Contributed by Tom Pagano, a HEPEX guest columnist for 2014
The opinions expressed here are solely the author’s and do not express the views or opinions of his employer or the Australian Government.
This post invites a discussion around the topic “Have we reached the limits of what can be forecast in water, weather and climate?”
On 28-29 October, Australian researchers in an offshoot of the Global and regional Energy and Water Exchanges (GEWEX) project will meet in Canberra to examine the water and climate information needs for tomorrow and compare these to the current state and developments in information services, observation sources, scientific knowledge and model technology. One of the six sessions is on forecasting, addressing the question above.
There are two sides to this topic:
- Are our model forecasts achieving skill levels close to the theoretical maximum imposed by unavoidable uncertainties, e.g. chaos?
- And how far is the skill achieved by the research community from what is found in operations?
Of course, an ancillary issue is if we even know the theoretical limits? In weather and climate there have been many experiments on predictability, but have comparable experiments been done for hydrology? For soil moisture and snow there have been some but what about runoff? There are some contributions, such as Maurer and Lettenmaier, 2003; Berg and Mulroy, 2006; Mahanama et al., 2008; Wood and Lettenmaier, 2008; and Mahanama et al., 2011, but global-scale assessments such as Alfieri et al, 2013 are only just now happening.

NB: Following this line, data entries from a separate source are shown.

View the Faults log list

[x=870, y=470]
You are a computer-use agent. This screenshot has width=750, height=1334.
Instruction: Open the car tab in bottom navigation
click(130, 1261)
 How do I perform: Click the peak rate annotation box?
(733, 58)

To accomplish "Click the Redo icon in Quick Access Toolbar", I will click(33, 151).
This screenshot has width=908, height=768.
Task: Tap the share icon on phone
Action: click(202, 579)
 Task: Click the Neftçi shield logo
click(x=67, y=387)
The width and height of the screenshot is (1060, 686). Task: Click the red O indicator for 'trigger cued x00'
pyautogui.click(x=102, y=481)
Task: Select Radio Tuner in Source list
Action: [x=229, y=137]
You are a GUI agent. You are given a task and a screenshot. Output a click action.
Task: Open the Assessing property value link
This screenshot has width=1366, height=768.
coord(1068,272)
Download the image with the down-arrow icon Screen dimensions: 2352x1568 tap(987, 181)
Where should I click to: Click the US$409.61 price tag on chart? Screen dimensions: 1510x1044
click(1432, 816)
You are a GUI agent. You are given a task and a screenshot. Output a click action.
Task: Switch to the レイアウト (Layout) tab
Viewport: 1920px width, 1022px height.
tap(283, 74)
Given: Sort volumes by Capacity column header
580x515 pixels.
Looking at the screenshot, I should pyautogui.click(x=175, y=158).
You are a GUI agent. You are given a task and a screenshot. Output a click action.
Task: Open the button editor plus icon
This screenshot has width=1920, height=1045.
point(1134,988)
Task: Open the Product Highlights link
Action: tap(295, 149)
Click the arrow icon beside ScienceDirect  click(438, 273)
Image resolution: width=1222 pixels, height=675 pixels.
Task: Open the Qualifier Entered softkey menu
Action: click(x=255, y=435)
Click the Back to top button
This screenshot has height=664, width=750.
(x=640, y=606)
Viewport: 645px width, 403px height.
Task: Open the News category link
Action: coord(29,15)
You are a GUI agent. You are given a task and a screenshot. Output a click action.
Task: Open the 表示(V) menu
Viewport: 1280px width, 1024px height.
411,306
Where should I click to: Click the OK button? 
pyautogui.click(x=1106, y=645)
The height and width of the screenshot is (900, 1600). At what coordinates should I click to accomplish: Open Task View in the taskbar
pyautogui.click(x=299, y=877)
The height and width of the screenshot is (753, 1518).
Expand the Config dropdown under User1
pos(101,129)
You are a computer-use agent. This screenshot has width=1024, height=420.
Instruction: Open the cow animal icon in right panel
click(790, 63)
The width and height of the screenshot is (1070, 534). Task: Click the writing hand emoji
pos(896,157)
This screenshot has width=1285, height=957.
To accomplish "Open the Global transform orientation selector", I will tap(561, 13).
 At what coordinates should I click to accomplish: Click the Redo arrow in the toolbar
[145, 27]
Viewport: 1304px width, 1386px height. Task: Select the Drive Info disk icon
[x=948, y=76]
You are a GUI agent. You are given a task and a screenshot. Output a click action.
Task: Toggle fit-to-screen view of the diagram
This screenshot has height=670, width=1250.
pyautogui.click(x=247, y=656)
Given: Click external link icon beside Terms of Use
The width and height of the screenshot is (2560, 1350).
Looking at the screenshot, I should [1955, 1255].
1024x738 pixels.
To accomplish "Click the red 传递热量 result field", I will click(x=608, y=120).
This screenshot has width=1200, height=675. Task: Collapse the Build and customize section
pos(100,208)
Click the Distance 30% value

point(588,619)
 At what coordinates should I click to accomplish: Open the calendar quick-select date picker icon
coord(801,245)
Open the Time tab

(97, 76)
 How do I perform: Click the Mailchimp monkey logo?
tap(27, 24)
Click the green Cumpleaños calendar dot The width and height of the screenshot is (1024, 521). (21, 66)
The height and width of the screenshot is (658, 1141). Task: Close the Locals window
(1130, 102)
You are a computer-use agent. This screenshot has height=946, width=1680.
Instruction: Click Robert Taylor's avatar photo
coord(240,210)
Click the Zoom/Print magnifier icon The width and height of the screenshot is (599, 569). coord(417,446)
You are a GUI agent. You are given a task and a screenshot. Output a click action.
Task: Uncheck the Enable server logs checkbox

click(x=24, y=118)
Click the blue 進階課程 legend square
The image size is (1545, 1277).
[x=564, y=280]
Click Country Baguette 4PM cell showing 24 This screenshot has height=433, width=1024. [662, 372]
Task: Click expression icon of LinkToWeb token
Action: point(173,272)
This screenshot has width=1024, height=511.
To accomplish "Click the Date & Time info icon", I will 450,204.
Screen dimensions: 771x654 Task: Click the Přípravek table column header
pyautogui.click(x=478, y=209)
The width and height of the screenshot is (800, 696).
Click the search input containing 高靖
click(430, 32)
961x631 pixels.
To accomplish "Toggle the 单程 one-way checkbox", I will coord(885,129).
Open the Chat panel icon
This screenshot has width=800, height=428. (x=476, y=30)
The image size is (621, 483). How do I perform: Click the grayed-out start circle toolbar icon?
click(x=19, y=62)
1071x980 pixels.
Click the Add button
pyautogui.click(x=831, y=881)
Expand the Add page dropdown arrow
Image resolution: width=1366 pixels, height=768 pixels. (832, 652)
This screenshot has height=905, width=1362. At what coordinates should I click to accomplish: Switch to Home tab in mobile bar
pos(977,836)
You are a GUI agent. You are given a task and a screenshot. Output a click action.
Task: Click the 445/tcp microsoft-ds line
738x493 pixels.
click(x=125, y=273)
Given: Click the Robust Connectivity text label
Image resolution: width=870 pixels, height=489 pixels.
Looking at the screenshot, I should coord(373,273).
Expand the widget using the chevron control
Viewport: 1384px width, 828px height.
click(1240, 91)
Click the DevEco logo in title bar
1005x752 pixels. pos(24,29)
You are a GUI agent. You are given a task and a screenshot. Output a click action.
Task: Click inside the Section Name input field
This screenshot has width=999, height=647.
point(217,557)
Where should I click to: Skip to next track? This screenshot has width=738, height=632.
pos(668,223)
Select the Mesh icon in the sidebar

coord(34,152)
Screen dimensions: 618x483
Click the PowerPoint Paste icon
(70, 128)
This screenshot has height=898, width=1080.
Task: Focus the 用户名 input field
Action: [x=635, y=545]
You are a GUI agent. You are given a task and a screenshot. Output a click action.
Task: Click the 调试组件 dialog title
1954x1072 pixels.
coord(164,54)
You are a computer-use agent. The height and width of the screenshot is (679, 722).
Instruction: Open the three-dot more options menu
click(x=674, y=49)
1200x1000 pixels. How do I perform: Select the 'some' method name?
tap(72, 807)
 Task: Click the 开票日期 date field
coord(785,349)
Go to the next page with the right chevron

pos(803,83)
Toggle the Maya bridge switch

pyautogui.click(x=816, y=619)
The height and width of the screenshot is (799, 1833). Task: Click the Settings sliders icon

Then there are questions about if we even know the quality of the operational forecasts? Public evaluations of as-issued operational hydrologic forecasts are rare but examples exist (such as the Mekong and US National Weather Service). For about a century, Western US seasonal water supply outlooks have been produced statistically, relating springtime snowpack to summer runoff. The longest lead forecasts improved when El Nino was introduced as a predictor (although short-lead forecasts were unchanged). Methodologically, the process was upgraded with the adoption of Principal Components Regression (which handled predictor covariance, Garen 1992) and later Z-Score regression (which handled missing and incomplete data, Pagano et al 2009). The National Weather Service also started using hydrologic simulation models to generate ensemble forecasts.
Despite this, Pagano et al. (2004) showed that operational forecast skill had, at that time, fallen to levels not seen since the 1950s. This drop was likely mostly the result of climate variability and change.
All this extra technology made it easier to make forecasts, streamlined their automation/rapid updating, helped with difficult catchments with short records, made new products possible (e.g. ensembles), and increased available lead times (forecasts, albeit highly uncertain, are now made up to 18 months in advance), but all this did not do much for the skill of the core product (April-July runoff predicted a month or two ahead).
Is this a case where the limit has been reached and we can’t expect much more?
Note that it is entirely acceptable (even desirable) to know if our potential in a certain field has been reached. We can refocus effort and investments towards creating and communicating a greater diversity of products, possibly on different time scales or of different variables. It also makes it all the more powerful for when we do identify low hanging fruit, full of potential.
What do you think? Where have we reached/not reached the limits of what can be forecast in water, weather and climate? What areas are full of untapped potential?